Joe Maddon already has a new job, signs on with Angels

Joe Maddon already has a new job, signs on with Angels

Barring a Cubs-Angels World Series, the Wrigley Field faithful might not have much of an opportunity to welcome Joe Maddon back to The Friendly Confines.

It didn't take long for Maddon to find a job, as he reportedly agreed this week to join the Los Angeles Angels as their next manager. This was a widely speculated move after the Angels let go of manager Brad Ausmus just one year into a three-year contract immediately after the Cubs announced they were parting ways with Maddon. 

According to ESPN's Jesse Rogers, Maddon's deal will likely be for three years at $4-5 million a season:

Maddon came up as a coach in the Angels system, referencing his three decades there often during the course of his five years in Chicago.

Once the Cubs got rid of Maddon, it was obvious he would have plenty of suitors, as just about any team with a managerial vacancy would be interested in the future Hall of Famer. But instead of going to an up-and-coming team like the Padres or a squad on the cusp of the playoffs like the Phillies, Maddon opted to return to his baseball home.

That means he will most likely not face off against the Cubs over the next couple of seasons, as the Cubs hosted the Angels in 2019 and are not slated to play each other again until 2021 (which will take place in L.A.). Barring the aforementioned World Series meeting, Maddon and the Cubs likely won’t cross paths in Chicago for the next few seasons.
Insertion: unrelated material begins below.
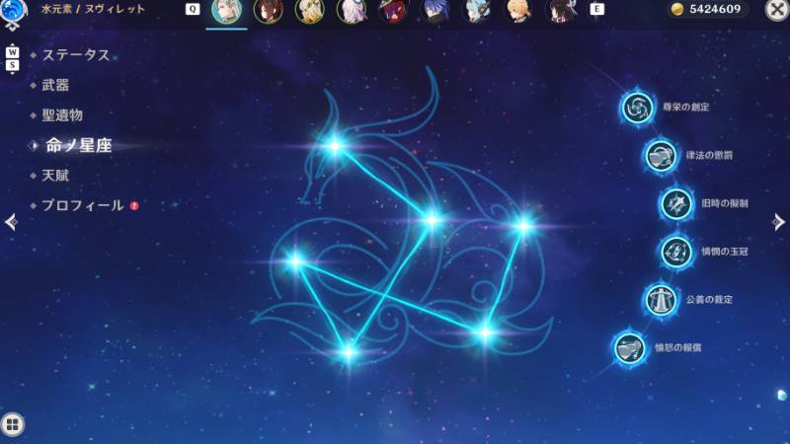Select the 憐憫の玉冠 constellation icon
This screenshot has height=444, width=790.
coord(676,252)
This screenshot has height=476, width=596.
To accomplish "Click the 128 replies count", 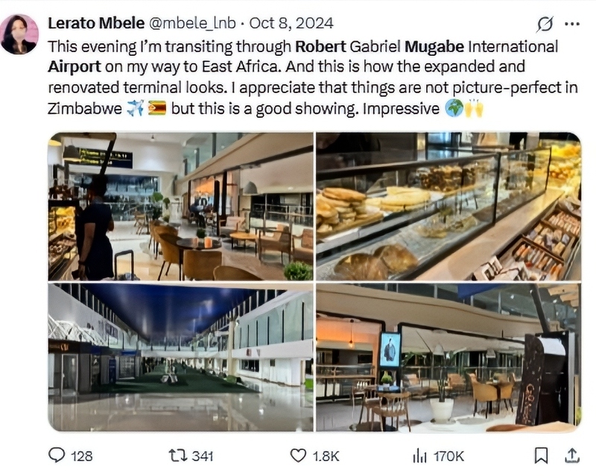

It also means Maddon will get to team up with the best player in the game (Mike Trout) and an exciting young two-way star (Shohei Ohtani) while inheriting a roster that otherwise has some major flaws. The Angels have struggled to build up a roster around Trout over his nine seasons, making the playoffs just once in 2014 and getting bounced from the ALDS by the Kansas City Royals that season.

But the Angels do have some intriguing prospects coming up the system — led by outfielder Jo Adell — and Maddon has experience taking a team and elevating them to contender status immediately. He also carries immediate clout that will help draw free agents to L.A., as he did in Chicago with Jon Lester.

Maddon will be reunited with former Cubs fan favorite Tommy La Stella, who was starring for the Angels earlier this season before a leg injury sent him to the shelf for several months.

In many ways, this is an ideal fit for Maddon, who will get to stay in a big market with a team willing to spend and a roster that at least has some incredible talent from Day 1. It would obviously be a difficult task to try to overtake the juggernaut Houston Astros in the AL West, but he accomplished a similar feat in Chicago when he led the Cubs past the Cardinals in Year 1 (and kept the Cards out of the playoffs for the next three years until their return to October baseball this fall).

The Cubs, meanwhile, have not yet announced a new manager, though David Ross still looms as the favorite to take over Maddon's former gig. Theo Epstein's front office interviewed Mark Loretta, Will Venable, Joe Girardi and Ross earlier this month and also planned to talk to Joe Espada and Gabe Kapler this week.

Epstein said the Cubs are "full speed ahead" to hire a new manager, so expect them to move quickly to finalize Maddon's heir.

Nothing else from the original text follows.